-- Explore the material --
a: List every feature that the VRM (Local) renderer page says the VRMLocalRenderer includes.
b: According to the VRM (Local) renderer page, what command installs the packages the renderer needs?

-- Text under study --
------

Renderers

VRM (Local)

Render 3D VRM avatars locally in the browser with Three.js.

The VRMLocalRenderer renders a 3D VRM model in the browser using Three.js and @pixiv/three-vrm. It includes automatic blink animation, expression presets, and lip-sync (RMS-based or viseme-based).

Installation

npm install three @pixiv/three-vrm

Usage

import { VRMLocalRenderer } from "avatarlayer";

const renderer = new VRMLocalRenderer({
  modelUrl: "/models/avatar.vrm",
  idleAnimationUrl: "/animations/idle.fbx",  // optional
  visemeLipSync: true,                        // optional
});

Constructor options

OptionTypeDefaultDescription
modelUrlstringrequiredURL to the .vrm model file
idleAnimationUrlstringOptional URL to an idle animation (FBX/GLB)

------

-- Recorded information --
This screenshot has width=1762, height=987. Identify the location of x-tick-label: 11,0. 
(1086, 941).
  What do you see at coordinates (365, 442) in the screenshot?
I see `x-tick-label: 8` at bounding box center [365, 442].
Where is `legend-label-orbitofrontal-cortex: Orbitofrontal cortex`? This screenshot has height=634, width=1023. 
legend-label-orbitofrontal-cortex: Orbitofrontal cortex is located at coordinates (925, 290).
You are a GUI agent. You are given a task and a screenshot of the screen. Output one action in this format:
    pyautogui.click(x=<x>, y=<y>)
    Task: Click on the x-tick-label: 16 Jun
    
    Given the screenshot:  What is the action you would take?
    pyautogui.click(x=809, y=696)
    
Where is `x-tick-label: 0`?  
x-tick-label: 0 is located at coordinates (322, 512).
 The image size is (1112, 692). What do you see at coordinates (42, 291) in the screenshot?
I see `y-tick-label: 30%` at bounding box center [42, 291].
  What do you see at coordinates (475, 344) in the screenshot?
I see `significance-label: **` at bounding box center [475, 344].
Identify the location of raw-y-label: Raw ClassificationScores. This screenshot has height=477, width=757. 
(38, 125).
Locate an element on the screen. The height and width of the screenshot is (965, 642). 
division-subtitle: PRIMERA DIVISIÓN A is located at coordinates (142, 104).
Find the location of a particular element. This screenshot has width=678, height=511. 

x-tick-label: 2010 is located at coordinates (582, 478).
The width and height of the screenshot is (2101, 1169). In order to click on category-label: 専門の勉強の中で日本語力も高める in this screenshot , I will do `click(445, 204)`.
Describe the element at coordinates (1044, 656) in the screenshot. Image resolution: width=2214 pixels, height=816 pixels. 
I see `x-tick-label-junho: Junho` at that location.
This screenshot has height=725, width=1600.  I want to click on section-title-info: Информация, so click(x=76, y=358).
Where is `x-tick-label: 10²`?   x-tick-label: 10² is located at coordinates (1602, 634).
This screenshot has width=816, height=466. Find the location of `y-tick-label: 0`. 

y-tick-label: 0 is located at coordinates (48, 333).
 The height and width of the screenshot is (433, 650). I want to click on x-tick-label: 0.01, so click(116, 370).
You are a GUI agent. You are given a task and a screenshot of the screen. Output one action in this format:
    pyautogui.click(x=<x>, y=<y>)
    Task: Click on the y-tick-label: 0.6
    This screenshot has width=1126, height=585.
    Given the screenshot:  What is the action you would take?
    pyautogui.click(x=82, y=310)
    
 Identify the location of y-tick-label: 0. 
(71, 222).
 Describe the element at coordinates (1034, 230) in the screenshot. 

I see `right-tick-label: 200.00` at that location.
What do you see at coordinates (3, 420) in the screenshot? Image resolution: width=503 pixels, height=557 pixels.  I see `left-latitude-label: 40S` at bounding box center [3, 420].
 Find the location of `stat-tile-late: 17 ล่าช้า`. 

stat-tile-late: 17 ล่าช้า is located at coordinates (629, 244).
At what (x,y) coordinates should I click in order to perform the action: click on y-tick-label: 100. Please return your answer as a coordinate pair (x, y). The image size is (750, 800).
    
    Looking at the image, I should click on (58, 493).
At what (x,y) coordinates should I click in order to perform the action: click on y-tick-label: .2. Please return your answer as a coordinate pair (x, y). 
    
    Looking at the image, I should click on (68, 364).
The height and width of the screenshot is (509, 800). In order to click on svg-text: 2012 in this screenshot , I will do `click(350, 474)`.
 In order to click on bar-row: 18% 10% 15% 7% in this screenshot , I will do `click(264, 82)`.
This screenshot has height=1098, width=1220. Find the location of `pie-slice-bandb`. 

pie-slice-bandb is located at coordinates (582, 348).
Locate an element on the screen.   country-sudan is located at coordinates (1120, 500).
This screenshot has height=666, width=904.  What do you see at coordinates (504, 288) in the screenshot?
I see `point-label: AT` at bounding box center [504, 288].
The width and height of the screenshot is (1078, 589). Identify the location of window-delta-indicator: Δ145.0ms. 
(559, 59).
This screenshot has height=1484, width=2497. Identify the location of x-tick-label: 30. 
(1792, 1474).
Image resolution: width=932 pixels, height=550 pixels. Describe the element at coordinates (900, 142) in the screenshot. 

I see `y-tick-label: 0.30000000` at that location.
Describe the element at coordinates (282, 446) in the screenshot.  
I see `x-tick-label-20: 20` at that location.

------

-- Answers to this exercise --
a:
- Automatic blink animation
- Expression presets
- Lip-sync (RMS-based or viseme-based)

b: npm install three @pixiv/three-vrm